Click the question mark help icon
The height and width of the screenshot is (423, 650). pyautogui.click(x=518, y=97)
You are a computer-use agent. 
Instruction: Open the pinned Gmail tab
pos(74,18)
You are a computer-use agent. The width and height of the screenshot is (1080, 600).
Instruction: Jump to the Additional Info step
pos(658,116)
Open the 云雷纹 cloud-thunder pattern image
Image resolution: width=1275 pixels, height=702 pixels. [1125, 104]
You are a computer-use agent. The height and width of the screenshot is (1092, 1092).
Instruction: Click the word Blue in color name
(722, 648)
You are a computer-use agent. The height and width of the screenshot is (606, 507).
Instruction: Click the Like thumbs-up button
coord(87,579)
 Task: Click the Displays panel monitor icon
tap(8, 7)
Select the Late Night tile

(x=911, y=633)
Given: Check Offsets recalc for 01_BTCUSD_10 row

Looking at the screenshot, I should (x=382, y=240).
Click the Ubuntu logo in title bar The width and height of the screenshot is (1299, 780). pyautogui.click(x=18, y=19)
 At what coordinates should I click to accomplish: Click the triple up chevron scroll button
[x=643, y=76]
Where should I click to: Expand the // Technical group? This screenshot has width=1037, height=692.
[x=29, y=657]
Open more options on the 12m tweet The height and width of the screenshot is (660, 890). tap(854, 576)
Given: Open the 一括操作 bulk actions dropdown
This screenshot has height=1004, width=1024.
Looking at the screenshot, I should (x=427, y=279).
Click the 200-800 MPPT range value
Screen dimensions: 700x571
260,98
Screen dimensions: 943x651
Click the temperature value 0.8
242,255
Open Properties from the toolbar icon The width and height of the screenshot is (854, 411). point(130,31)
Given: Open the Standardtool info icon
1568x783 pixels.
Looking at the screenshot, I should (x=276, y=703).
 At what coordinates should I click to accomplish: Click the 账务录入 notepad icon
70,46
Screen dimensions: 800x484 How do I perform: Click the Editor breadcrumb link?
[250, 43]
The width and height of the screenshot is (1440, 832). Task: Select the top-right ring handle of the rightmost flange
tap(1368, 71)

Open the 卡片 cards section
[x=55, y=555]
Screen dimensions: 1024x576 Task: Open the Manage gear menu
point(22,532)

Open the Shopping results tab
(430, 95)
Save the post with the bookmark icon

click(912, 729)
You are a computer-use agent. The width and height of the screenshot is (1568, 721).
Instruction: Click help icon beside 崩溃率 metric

★ ★ ★

YOUR OBJECTIVE
Starting at the line that contains "The width and height of the screenshot is (1440, 832).", copy each line exactly through the end of the listing above. Include that first line and the last one, and add nothing.

EXERCISE ANSWER
The width and height of the screenshot is (1440, 832). Task: Select the top-right ring handle of the rightmost flange
tap(1368, 71)

Open the 卡片 cards section
[x=55, y=555]
Screen dimensions: 1024x576 Task: Open the Manage gear menu
point(22,532)

Open the Shopping results tab
(430, 95)
Save the post with the bookmark icon

click(912, 729)
You are a computer-use agent. The width and height of the screenshot is (1568, 721).
Instruction: Click help icon beside 崩溃率 metric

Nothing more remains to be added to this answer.